FROM telemetry_events
WHERE (
(event = 'view load' OR event = 'view:loaded')
AND timestamp >= timestamp with time zone '2022-01-02 00:00:00.000Z'
)
GROUP BY (
date_trunc('week', timestamp)
, distinct_id
)
ORDER BY
date_trunc('week', timestamp) ASC
;
This is the EXPLAIN ANALYZE:
Finalize GroupAggregate (cost=88115.68..110676.54 rows=181418 width=52) (actual time=71956.298..72028.293 rows=1326 loops=1)
Group Key: (date_trunc('week'::text, "timestamp")), distinct_id
-> Gather Merge (cost=88115.68..107274.48 rows=151244 width=52) (actual time=71956.254..72027.304 rows=2526 loops=1)
Workers Planned: 2
Workers Launched: 2
-> Partial GroupAggregate (cost=87115.65..88817.15 rows=75622 width=52) (actual time=71740.225..71758.172 rows=842 loops=3)
Group Key: (date_trunc('week'::text, "timestamp")), distinct_id
-> Sort (cost=87115.65..87304.71 rows=75622 width=44) (actual time=71736.479..71743.974 rows=38808 loops=3)
Sort Key: (date_trunc('week'::text, "timestamp")), distinct_id
Sort Method: quicksort Memory: 4520kB
Worker 0: Sort Method: quicksort Memory: 4507kB
Worker 1: Sort Method: quicksort Memory: 4679kB
-> Parallel Index Scan using idx_timestamp on telemetry_events (cost=0.43..80987.81 rows=75622 width=44) (actual time=402.899..71576.001 rows=38808 loops=3)
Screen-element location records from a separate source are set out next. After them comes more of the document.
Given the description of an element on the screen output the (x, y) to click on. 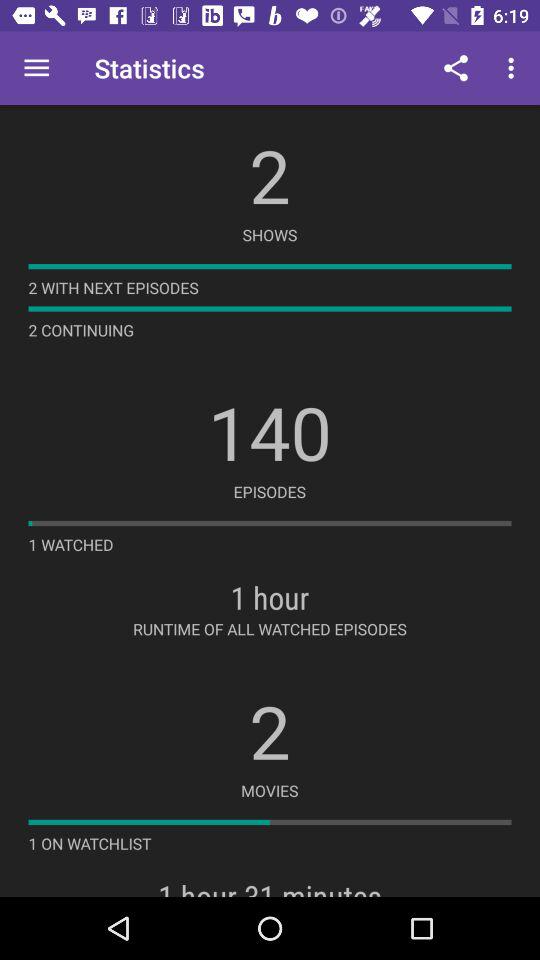
turn off icon above the episodes icon (269, 431)
Given the description of an element on the screen output the (x, y) to click on. 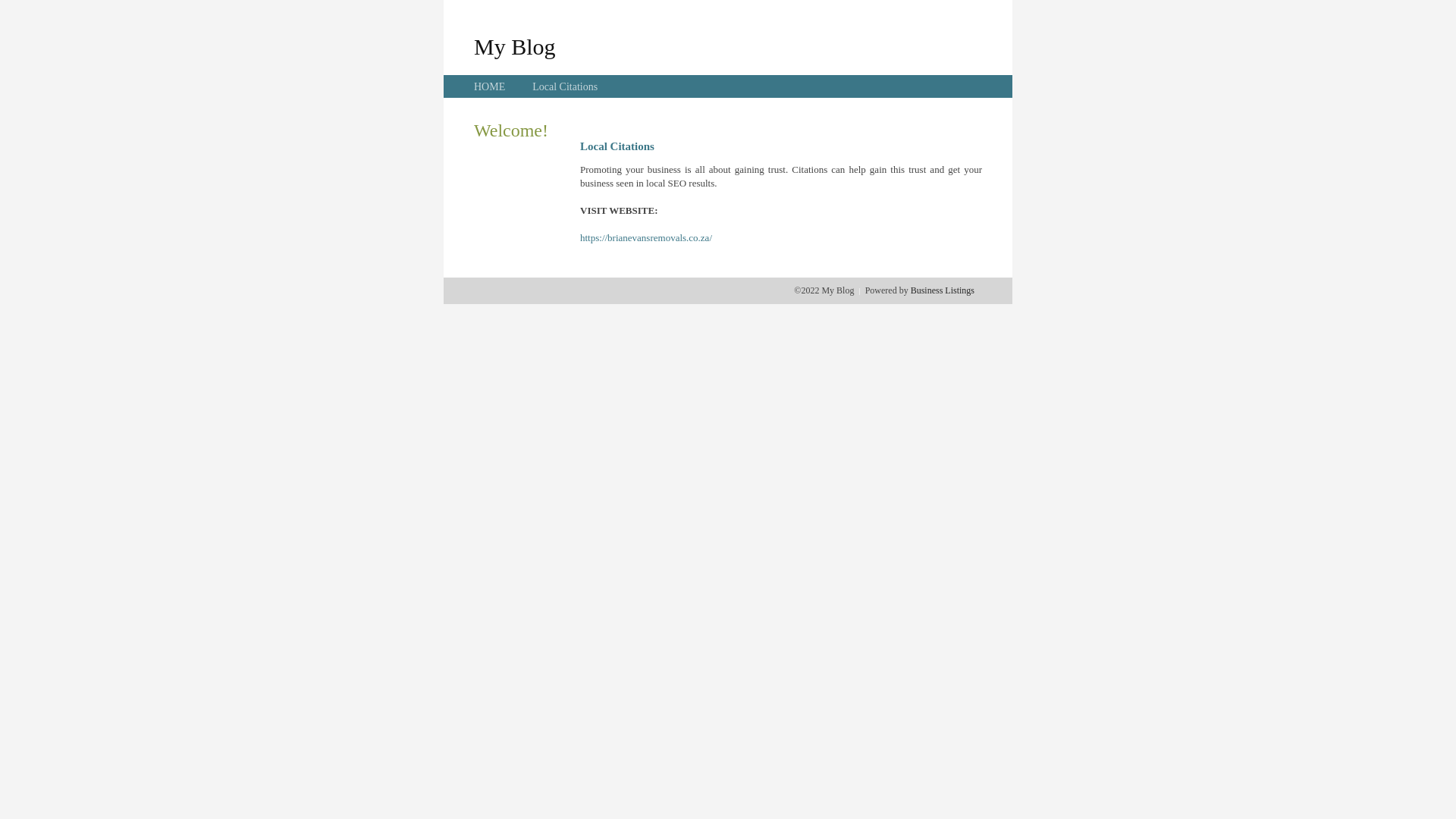
Business Listings Element type: text (942, 290)
HOME Element type: text (489, 86)
Local Citations Element type: text (564, 86)
My Blog Element type: text (514, 46)
https://brianevansremovals.co.za/ Element type: text (646, 237)
Given the description of an element on the screen output the (x, y) to click on. 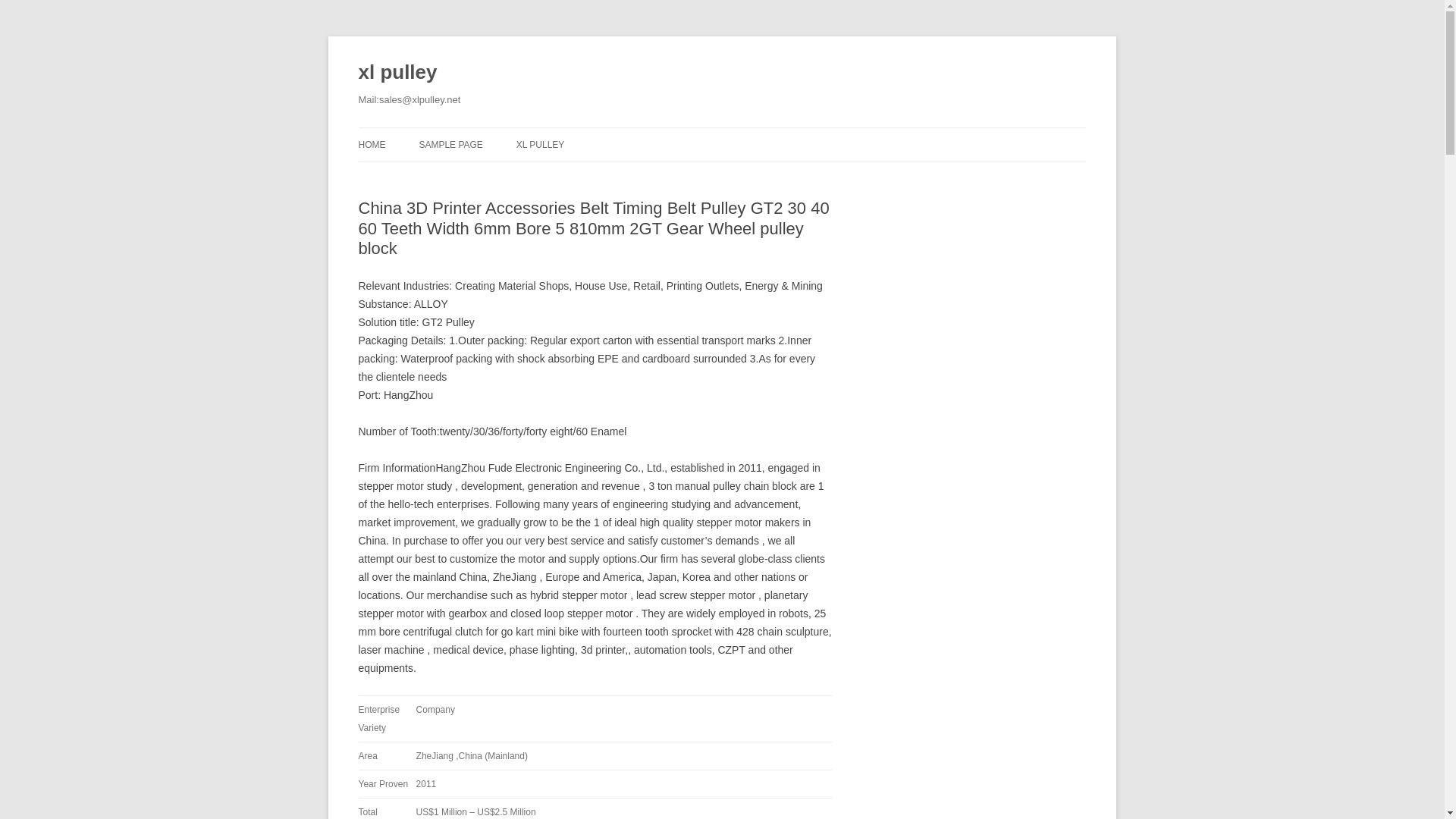
SAMPLE PAGE (450, 144)
XL PULLEY (540, 144)
xl pulley (397, 72)
xl pulley (397, 72)
Given the description of an element on the screen output the (x, y) to click on. 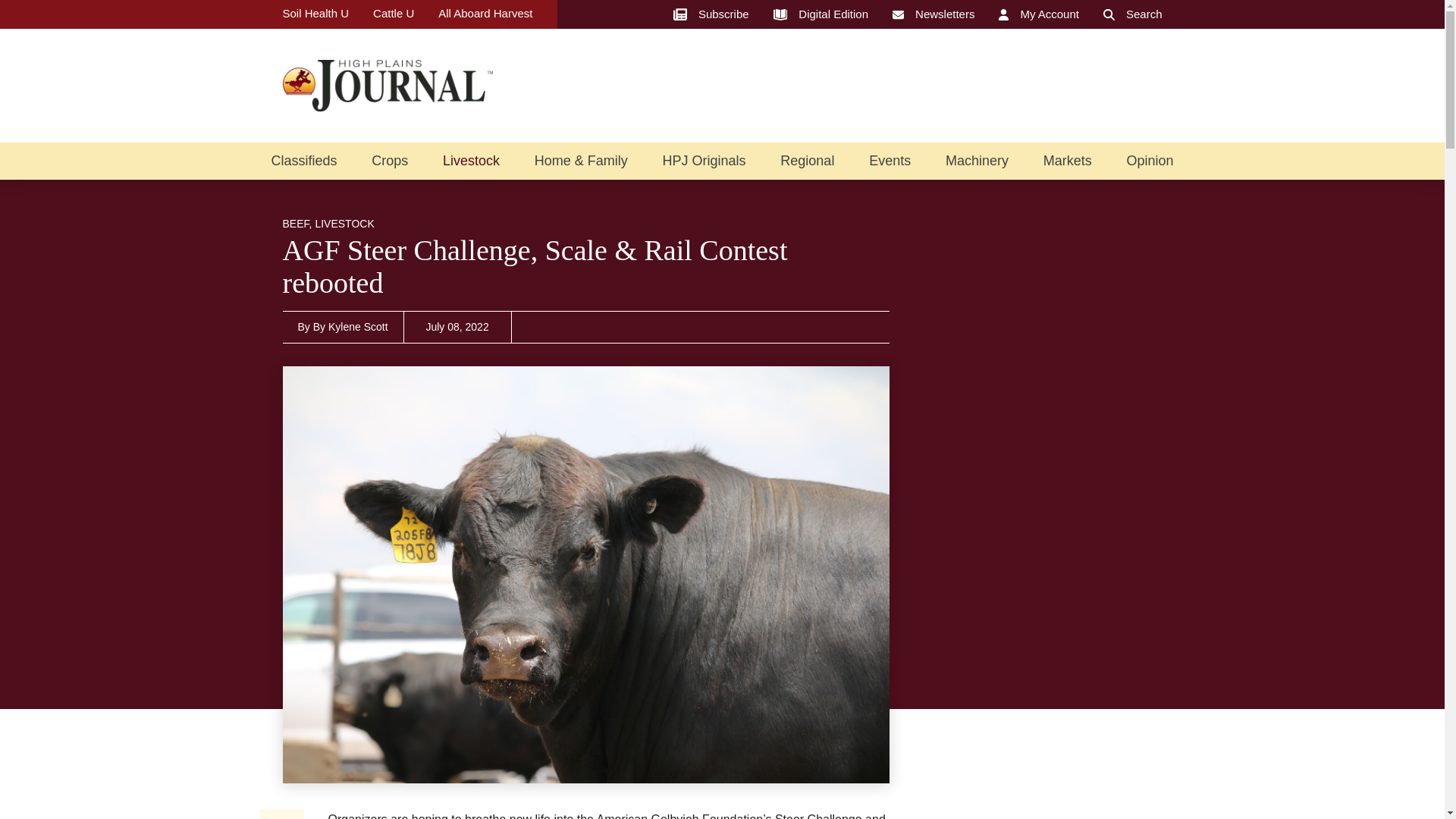
Soil Health U (315, 13)
Newsletters (933, 14)
Search (1132, 14)
Digital Edition (820, 14)
Subscribe (710, 14)
Classifieds (303, 160)
All Aboard Harvest (485, 13)
3rd party ad content (885, 85)
My Account (1038, 14)
Livestock (470, 160)
Crops (389, 160)
Cattle U (392, 13)
3rd party ad content (1047, 461)
3rd party ad content (1047, 696)
Given the description of an element on the screen output the (x, y) to click on. 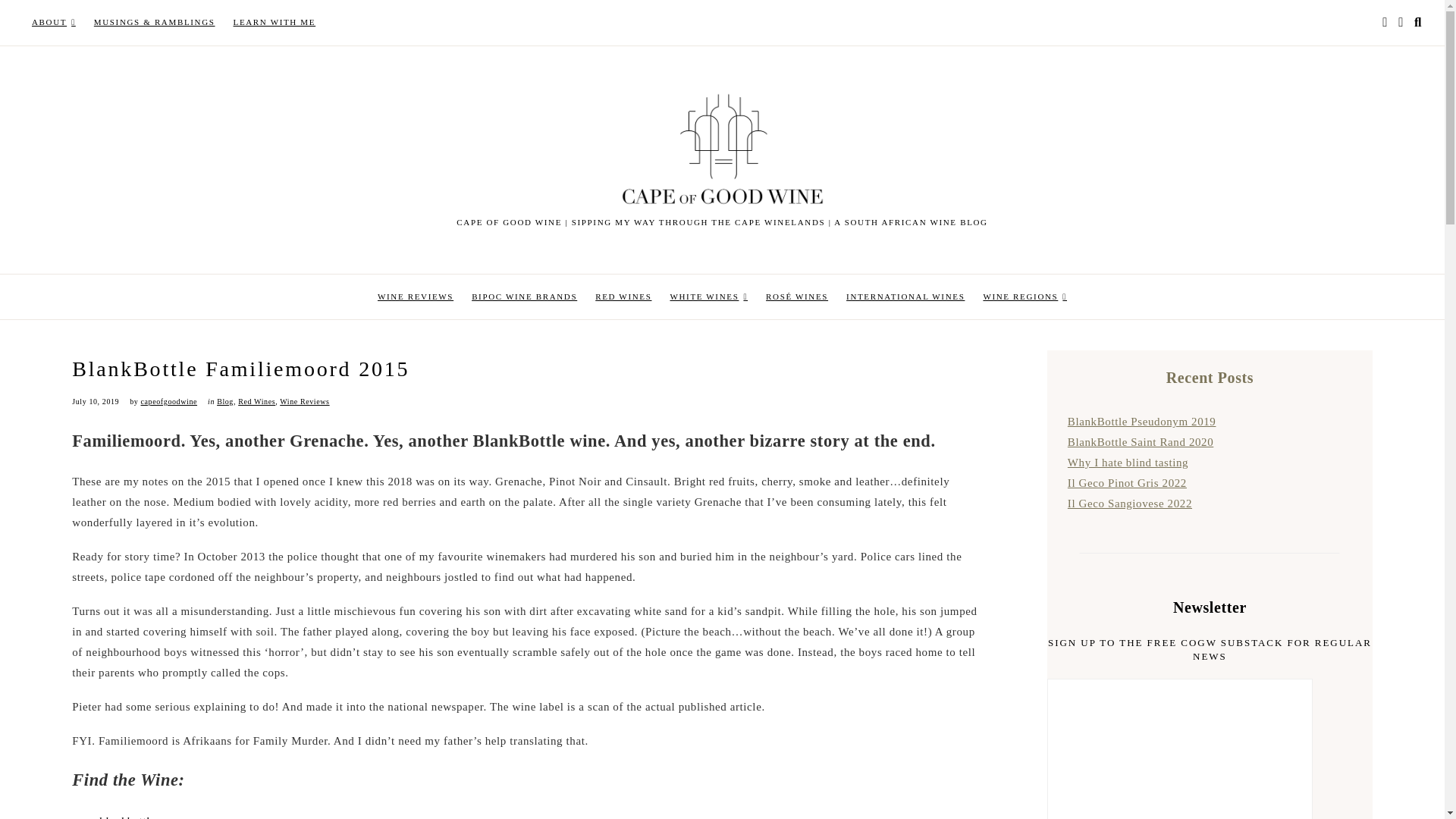
WINE REGIONS (1024, 297)
WINE REVIEWS (415, 297)
WHITE WINES (709, 297)
Read all posts by capeofgoodwine (168, 401)
Cape of Good Wine (500, 288)
ABOUT (53, 22)
RED WINES (623, 297)
INTERNATIONAL WINES (905, 297)
BIPOC WINE BRANDS (524, 297)
LEARN WITH ME (274, 22)
Cape of Good Wine (500, 288)
Given the description of an element on the screen output the (x, y) to click on. 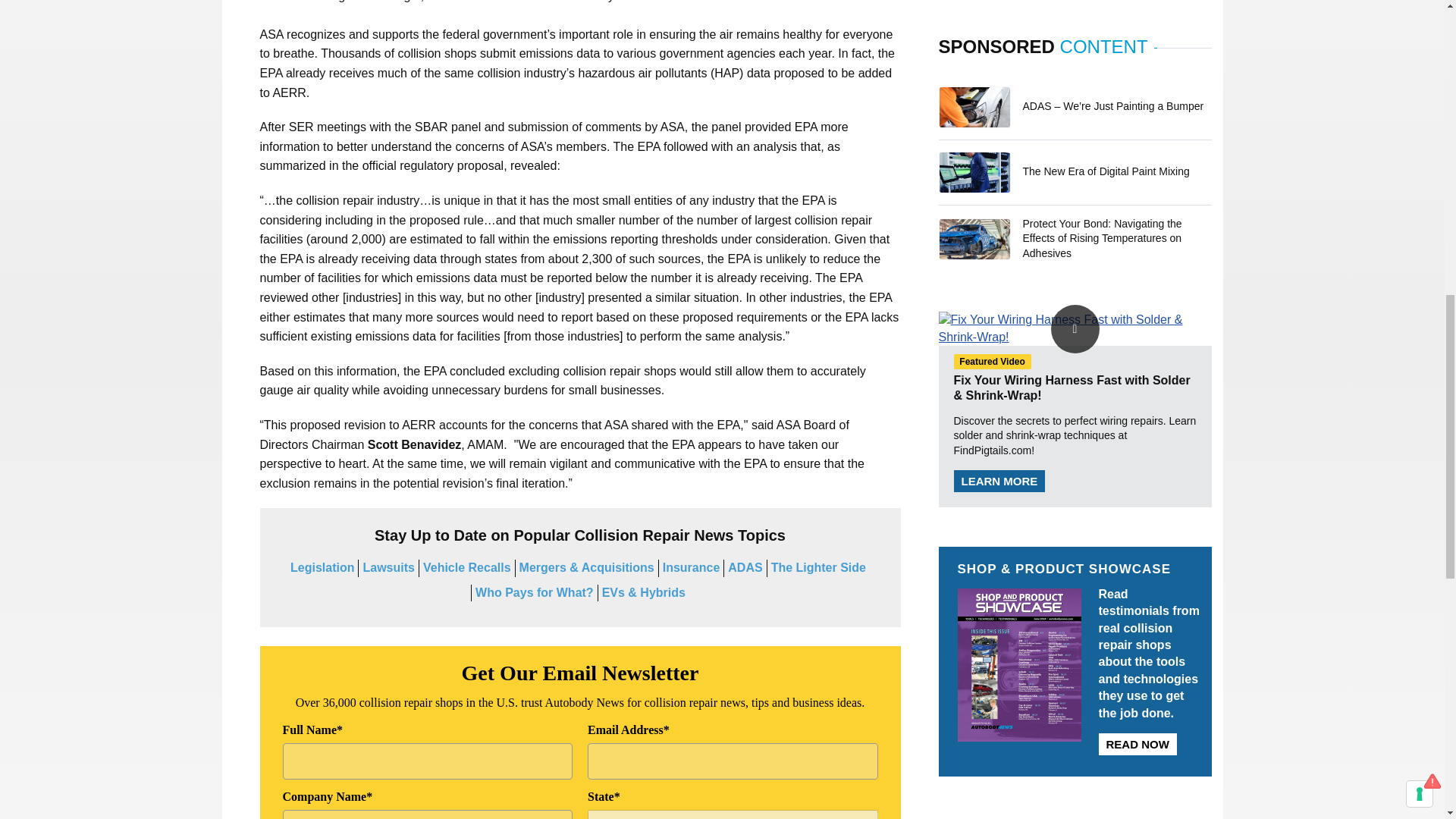
ADAS (744, 567)
Vehicle Recalls (467, 567)
Lawsuits (387, 567)
The Lighter Side (818, 567)
Insurance (691, 567)
Watch Now (1075, 328)
Legislation (321, 567)
Who Pays for What? (535, 592)
Given the description of an element on the screen output the (x, y) to click on. 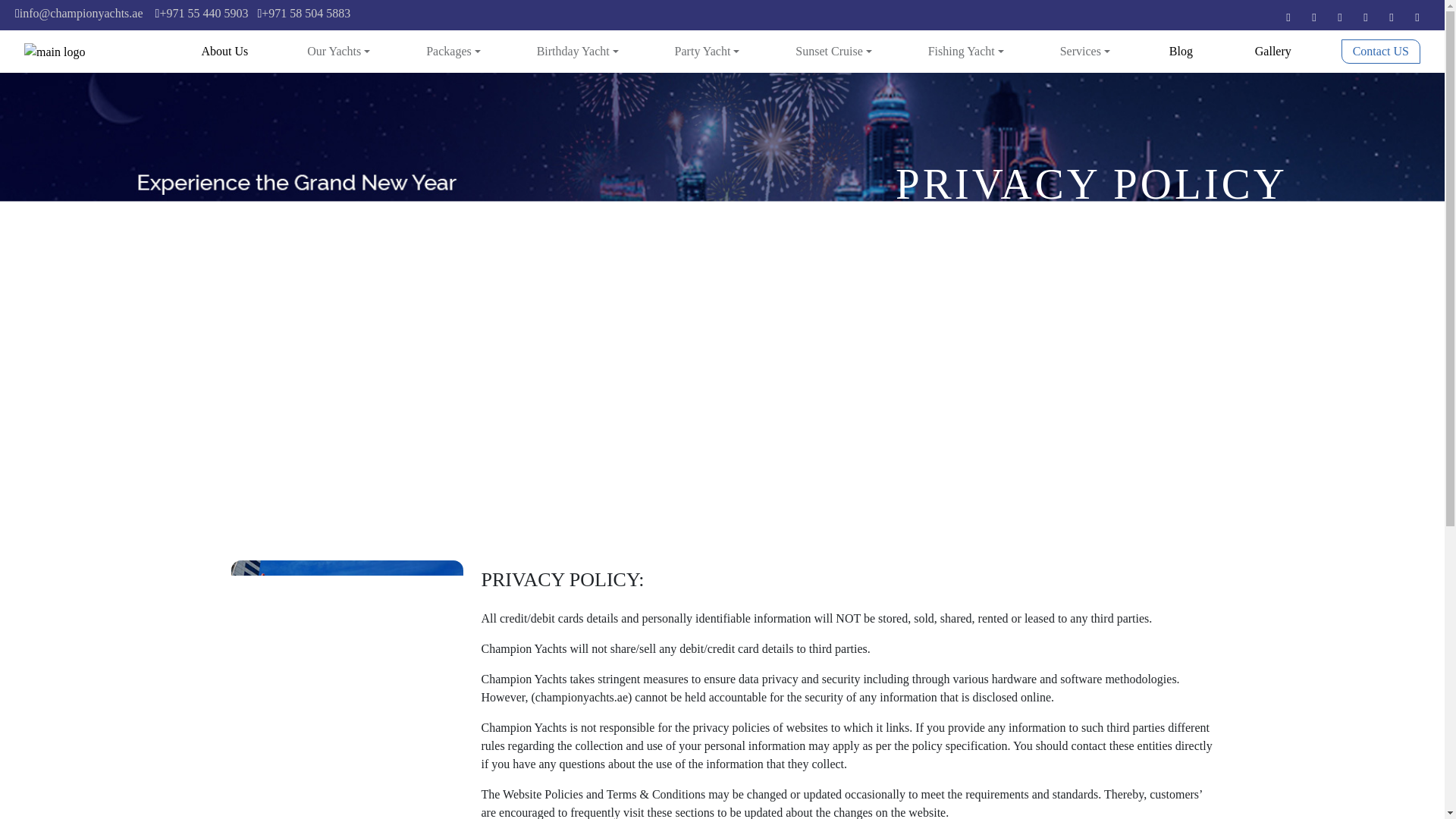
Pinterest (1365, 17)
Facebook (1288, 17)
Instagram (1390, 17)
Youtube (1339, 17)
About Us (224, 51)
LinkedIn (1416, 17)
Our Yachts (338, 51)
Twitter (1313, 17)
Given the description of an element on the screen output the (x, y) to click on. 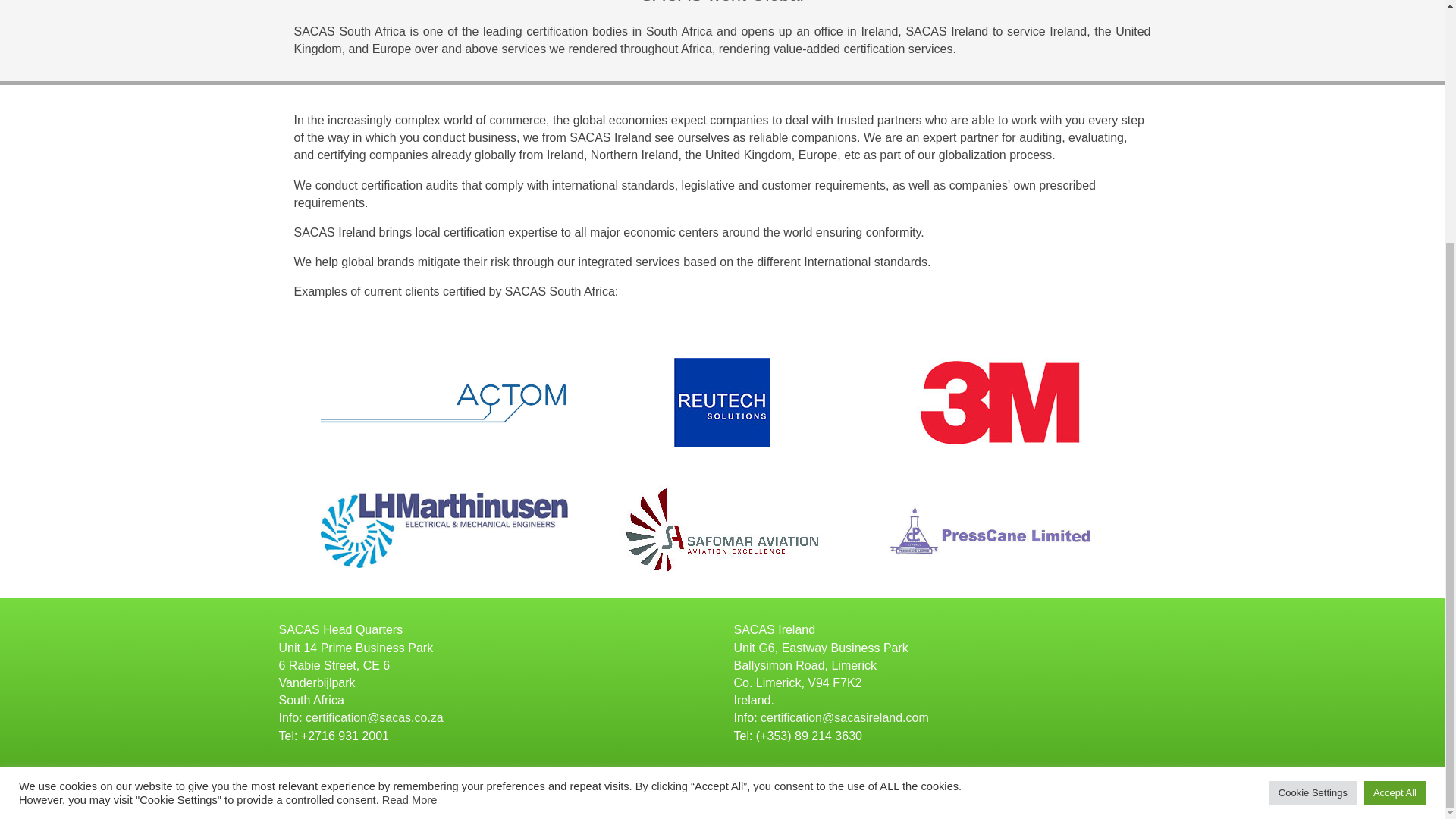
Reutech (722, 402)
3M (1000, 402)
LHM-LOGO (443, 530)
Actom (443, 402)
Website Design Vaal Triangle (1089, 796)
Safomar (721, 529)
Web Design Vaal Triangle (1144, 796)
Presscrane (1000, 530)
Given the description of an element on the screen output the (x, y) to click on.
Index Cond: ("timestamp" >= '2022-01-02 00:00:00+00'::timestamp with time zone)
Filter: (((event)::text = 'view load'::text) OR ((event)::text = 'view:loaded'::text))
Rows Removed by Filter: 213265
Planning Time: 1.942 ms
Execution Time: 72029.136 ms
What would be the best way to try to optimize these queries?
And some sub-questions: is my expectation of keeping this query under ~10 seconds reasonable? How fast can I make PostgreSQL for these kind of OLAP workloads?